- "The Networks were always anti-Trump hence, Fake News, @nytimes(apologized) & @wapo were anti-Trump. Collusion?," Trump tweeted.
- Investigators and Congress are already examing thousands of Facebook advertisements from the 2016 election.
- Chief executive Mark Zuckerberg has also announced he will sell many of his shares over the next year and a half, which will raise money to support some progressive causes.
Facebook is already under pressure in Washington, where investigators and Congress are examining thousands of Facebook advertisements from the 2016 election. Chief executive Mark Zuckerberg also recently announced plans to sell millions of shares over the next 1½ years for his Chan Zuckerberg Initiative. Its beneficiaries include programs for immigration and prison reform and affordable housing.
Facebook was not immediately available to comment on Trump's tweet.

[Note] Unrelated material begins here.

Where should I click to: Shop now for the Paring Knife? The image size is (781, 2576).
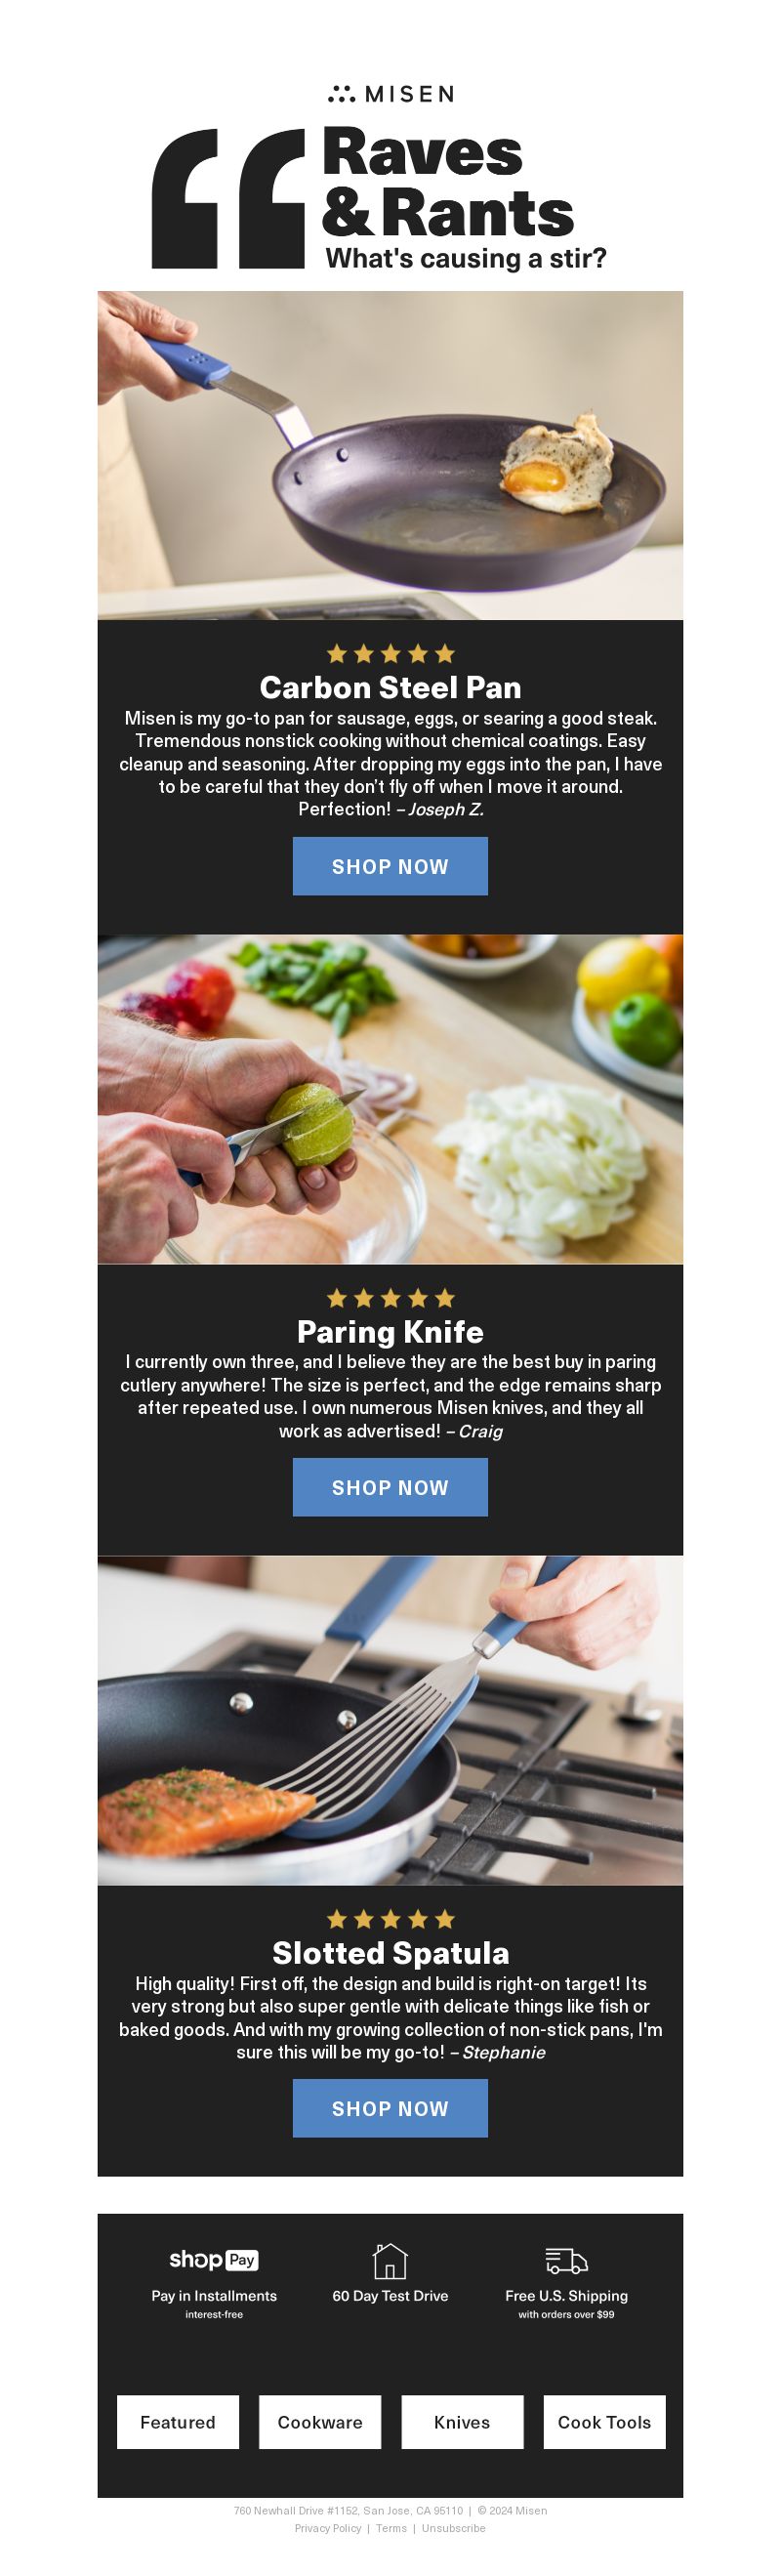point(390,1487)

The company's curation of news articles has drawn ire from both political parties. Last year, Zuckerberg agreed to meet with conservative leaders after accusations that Facebook had suppressed right-leaning news. But Sen. Mark Warner, D-Va., vice chairman of the Senate Intelligence Committee, has also pressed Facebook and other social media companies on accusations they enabled Russian tampering in the U.S. election, calling recent disclosures the "tip of the iceberg."
News organizations, too, have a fraught relationship with the social network. While Facebook and Google offer tools for journalists, a group of news organizations has said the near-duopoly of online advertising is a threat to free press.

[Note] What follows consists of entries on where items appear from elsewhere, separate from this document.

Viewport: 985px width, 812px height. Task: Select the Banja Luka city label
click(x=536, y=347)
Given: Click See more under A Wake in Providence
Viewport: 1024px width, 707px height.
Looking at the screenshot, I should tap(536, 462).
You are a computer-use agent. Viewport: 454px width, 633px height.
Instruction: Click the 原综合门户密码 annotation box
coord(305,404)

Zuckerberg and Trump's relationship has not seen the same public scrutiny as, say, Washington Post owner and Amazon CEO Jeff Bezos. But one of Facebook's most influential investors, Peter Thiel, is a Trump ally. A recent profile in Vanity Fair suggested Thiel is leaning toward more oversight of large technology companies. (Thiel was not immediately available to comment to CNBC).

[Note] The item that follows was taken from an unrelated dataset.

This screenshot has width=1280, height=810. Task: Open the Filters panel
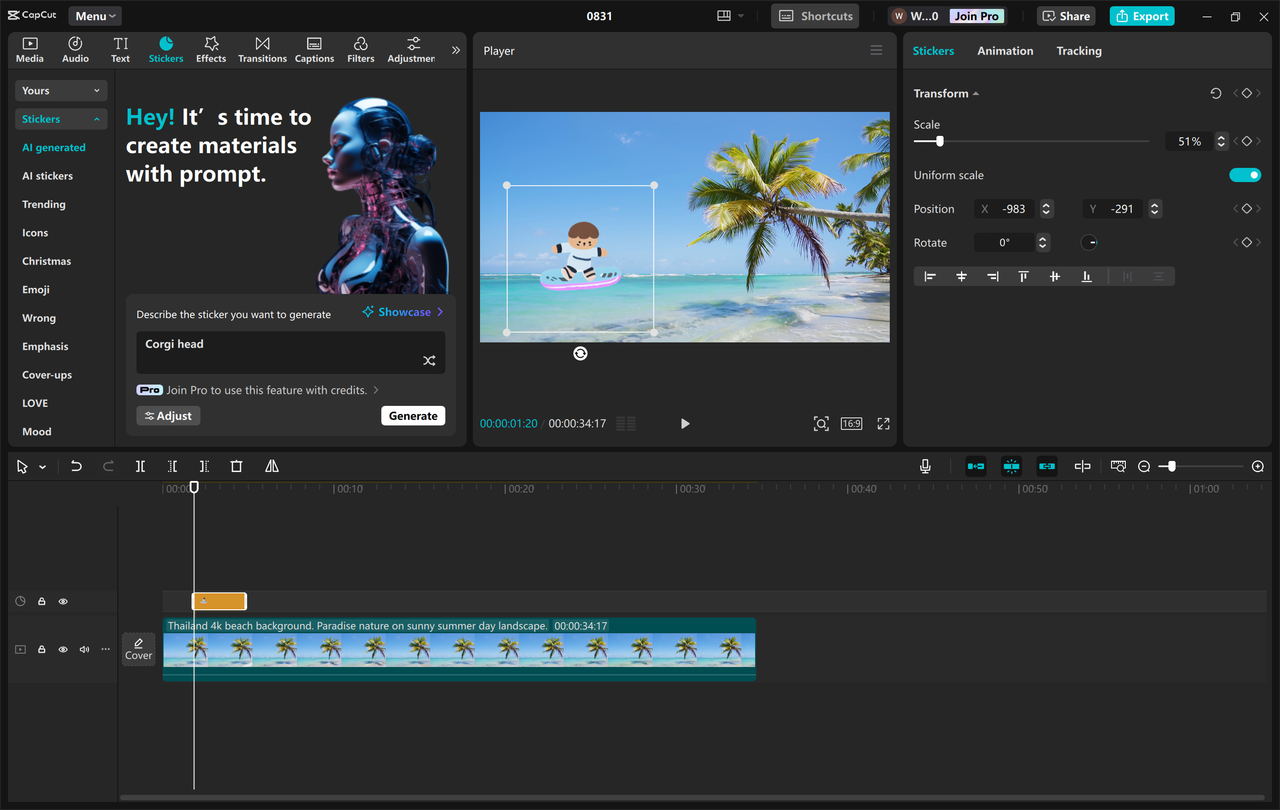pyautogui.click(x=360, y=49)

Nonetheless, Facebook's share price has risen nearly 45 percent so far this year, amid broad gains in the technology industry.
Aside from being avid users of social media, Zuckerberg and Trump have something else in common. Zuckerberg's 2017 tour of America — — has focused on some of the same core issues as Trump's campaign. Zuckerberg has said he hopes to visit 30 states this year because Americans "need to find a way to change the game so it works for everyone."
Correction: This story was revised to correct Sen. Mark Warner's position on the Senate Select Committee on Intelligence. He is vice chairman.